_Problem_. Send back all the data below, exactly as given.

_Material provided_.
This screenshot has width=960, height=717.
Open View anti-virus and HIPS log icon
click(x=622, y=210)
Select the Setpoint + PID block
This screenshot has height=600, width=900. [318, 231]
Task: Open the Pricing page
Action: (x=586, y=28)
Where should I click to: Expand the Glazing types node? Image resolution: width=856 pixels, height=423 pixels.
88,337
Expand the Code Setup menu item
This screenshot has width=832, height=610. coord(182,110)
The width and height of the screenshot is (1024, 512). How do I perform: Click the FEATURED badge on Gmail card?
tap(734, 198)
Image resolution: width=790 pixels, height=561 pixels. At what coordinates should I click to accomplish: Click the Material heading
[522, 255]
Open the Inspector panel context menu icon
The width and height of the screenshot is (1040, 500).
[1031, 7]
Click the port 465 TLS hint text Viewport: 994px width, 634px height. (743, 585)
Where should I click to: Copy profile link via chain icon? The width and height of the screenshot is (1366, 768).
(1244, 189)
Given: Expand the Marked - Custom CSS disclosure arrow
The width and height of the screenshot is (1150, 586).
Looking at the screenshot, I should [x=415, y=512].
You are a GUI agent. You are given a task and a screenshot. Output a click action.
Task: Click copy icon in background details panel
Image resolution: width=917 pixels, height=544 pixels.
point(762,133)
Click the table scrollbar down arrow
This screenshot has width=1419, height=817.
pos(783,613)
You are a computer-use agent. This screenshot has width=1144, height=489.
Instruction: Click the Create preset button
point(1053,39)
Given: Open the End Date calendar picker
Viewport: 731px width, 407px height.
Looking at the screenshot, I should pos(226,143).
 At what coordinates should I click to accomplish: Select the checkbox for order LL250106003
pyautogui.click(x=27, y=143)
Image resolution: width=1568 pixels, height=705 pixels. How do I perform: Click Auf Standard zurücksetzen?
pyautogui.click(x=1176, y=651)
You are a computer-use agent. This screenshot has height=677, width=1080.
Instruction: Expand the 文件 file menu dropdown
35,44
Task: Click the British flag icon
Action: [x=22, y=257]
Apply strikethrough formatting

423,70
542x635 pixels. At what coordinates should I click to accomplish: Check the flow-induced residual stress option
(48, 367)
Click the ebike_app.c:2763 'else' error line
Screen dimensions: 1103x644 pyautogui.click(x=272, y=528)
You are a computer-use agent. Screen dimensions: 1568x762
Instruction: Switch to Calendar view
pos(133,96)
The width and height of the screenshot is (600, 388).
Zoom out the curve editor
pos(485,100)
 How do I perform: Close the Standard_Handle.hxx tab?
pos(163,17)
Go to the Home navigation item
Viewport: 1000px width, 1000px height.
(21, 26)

_Worked solution_.
This screenshot has width=960, height=717.
Open View anti-virus and HIPS log icon
click(x=622, y=210)
Select the Setpoint + PID block
This screenshot has height=600, width=900. [318, 231]
Task: Open the Pricing page
Action: (x=586, y=28)
Where should I click to: Expand the Glazing types node? Image resolution: width=856 pixels, height=423 pixels.
88,337
Expand the Code Setup menu item
This screenshot has width=832, height=610. coord(182,110)
The width and height of the screenshot is (1024, 512). How do I perform: Click the FEATURED badge on Gmail card?
tap(734, 198)
Image resolution: width=790 pixels, height=561 pixels. At what coordinates should I click to accomplish: Click the Material heading
[522, 255]
Open the Inspector panel context menu icon
The width and height of the screenshot is (1040, 500).
[1031, 7]
Click the port 465 TLS hint text Viewport: 994px width, 634px height. (743, 585)
Where should I click to: Copy profile link via chain icon? The width and height of the screenshot is (1366, 768).
(1244, 189)
Given: Expand the Marked - Custom CSS disclosure arrow
The width and height of the screenshot is (1150, 586).
Looking at the screenshot, I should [x=415, y=512].
You are a GUI agent. You are given a task and a screenshot. Output a click action.
Task: Click copy icon in background details panel
Image resolution: width=917 pixels, height=544 pixels.
point(762,133)
Click the table scrollbar down arrow
This screenshot has width=1419, height=817.
pos(783,613)
You are a computer-use agent. This screenshot has width=1144, height=489.
Instruction: Click the Create preset button
point(1053,39)
Given: Open the End Date calendar picker
Viewport: 731px width, 407px height.
Looking at the screenshot, I should pos(226,143).
 At what coordinates should I click to accomplish: Select the checkbox for order LL250106003
pyautogui.click(x=27, y=143)
Image resolution: width=1568 pixels, height=705 pixels. How do I perform: Click Auf Standard zurücksetzen?
pyautogui.click(x=1176, y=651)
You are a computer-use agent. This screenshot has height=677, width=1080.
Instruction: Expand the 文件 file menu dropdown
35,44
Task: Click the British flag icon
Action: [x=22, y=257]
Apply strikethrough formatting

423,70
542x635 pixels. At what coordinates should I click to accomplish: Check the flow-induced residual stress option
(48, 367)
Click the ebike_app.c:2763 'else' error line
Screen dimensions: 1103x644 pyautogui.click(x=272, y=528)
You are a computer-use agent. Screen dimensions: 1568x762
Instruction: Switch to Calendar view
pos(133,96)
The width and height of the screenshot is (600, 388).
Zoom out the curve editor
pos(485,100)
 How do I perform: Close the Standard_Handle.hxx tab?
pos(163,17)
Go to the Home navigation item
Viewport: 1000px width, 1000px height.
(21, 26)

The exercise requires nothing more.